The Shire of Rochester was a local government area in Victoria, Australia, about 190 km north of Melbourne, the state capital, and immediately west and southwest of the town of Echuca. The shire covered an area of 1934.25 km2, and existed from 1864 until 1994.

==History==

Rochester Shire was the final remnant of what was originally the vast Echuca Road District, incorporated on 19 February 1864, and redesignated as Echuca Shire in 1871. (Echuca Shire should not be confused with the separate local government area of Echuca Borough, which was also established in 1864, and proclaimed a city in 1965. This borough covered only the Echuca urban area and the rural area immediately surrounding it.)

The Echuca Road District extended along the south bank of the Murray River, from Mount Hope Creek in the west to the Ovens River in the east. Following its redesignation as Echuca Shire, it lost the eastern two-thirds of its area through severances, which created the Shires of Yarrawonga in 1878 and Shepparton in 1879. However, on 10 October 1879, the shire gained a large area which was annexed from the Shire of Waranga. On 30 May 1892, the Moira Ward of Echuca Shire was annexed to Shepparton Shire (which had been renamed Shire of Numurkah in 1885), fixing the boundary between Numurkah and Echuca Shires at the Goulburn River. Following this, the eastern part of what remained of Echuca Shire (roughly the area east of the Campaspe River) was severed and incorporated on 20 April 1893 as the Shire of Deakin.

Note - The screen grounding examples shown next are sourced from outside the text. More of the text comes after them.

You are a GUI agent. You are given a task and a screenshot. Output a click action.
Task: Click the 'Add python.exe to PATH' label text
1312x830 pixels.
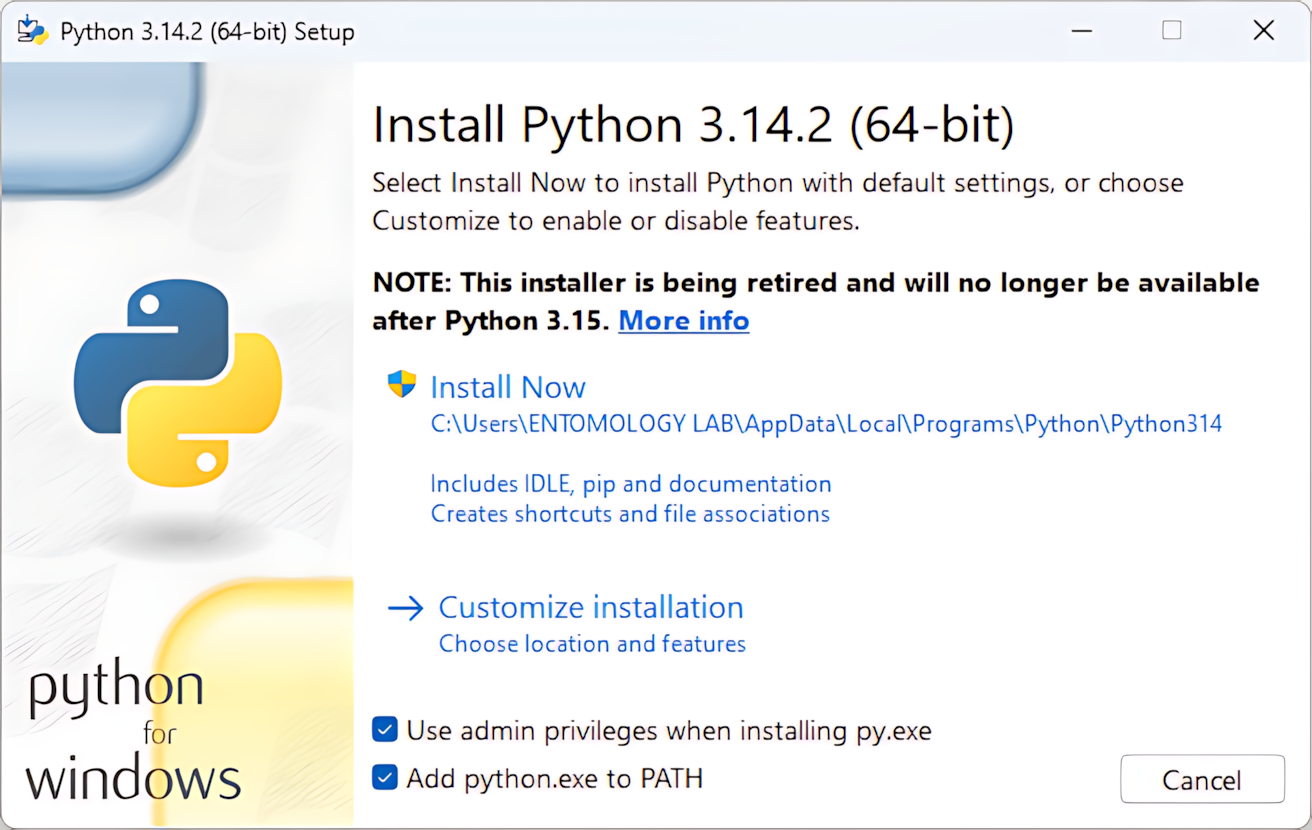pos(554,778)
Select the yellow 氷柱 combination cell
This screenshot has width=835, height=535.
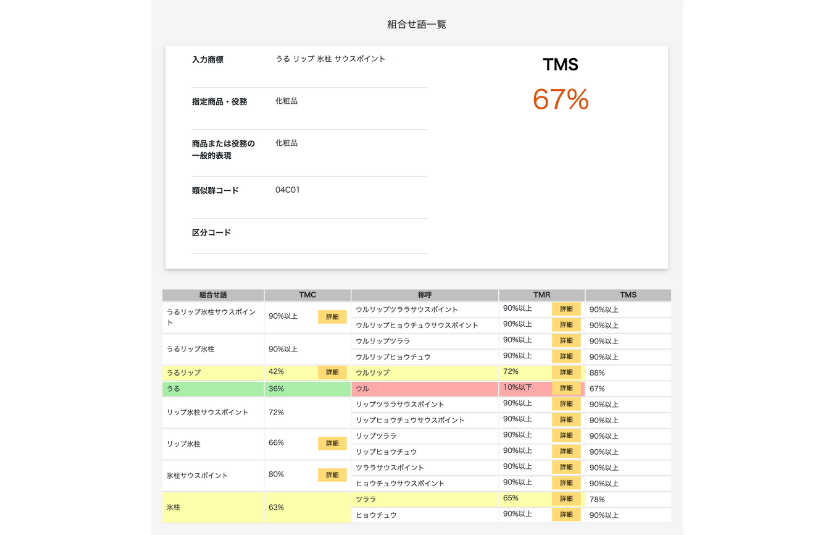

The western part, still known as the Shire of Echuca, was renamed Shire of Rochester on 27 October 1909. On 1 January 1966 and again on 1 February 1976, the City of Echuca annexed land at Rochester's northeastern corner.

On 18 November 1994, the Shire of Rochester was abolished, and along with the City of Echuca, the Town of Kyabram, the Shires of Deakin and Waranga, and a number of neighbouring districts, was merged into the newly created Shire of Campaspe.

==Wards==

Rochester was divided into three wards, each of which elected three councillors:
- North Ward
- South Ward
- Rochester Ward

==Population==

| Year | Population |
|---|---|
| 1954 | 6,330 |
| 1958 | 6,660* |
| 1961 | 7,253 |
| 1966 | 7,418 |
| 1971 | 7,587 |
| 1976 | 7,157 |
| 1981 | 7,152 |
| 1986 | 6,988 |
| 1991 | 7,424 |

- Estimate in the 1958 Victorian Year Book.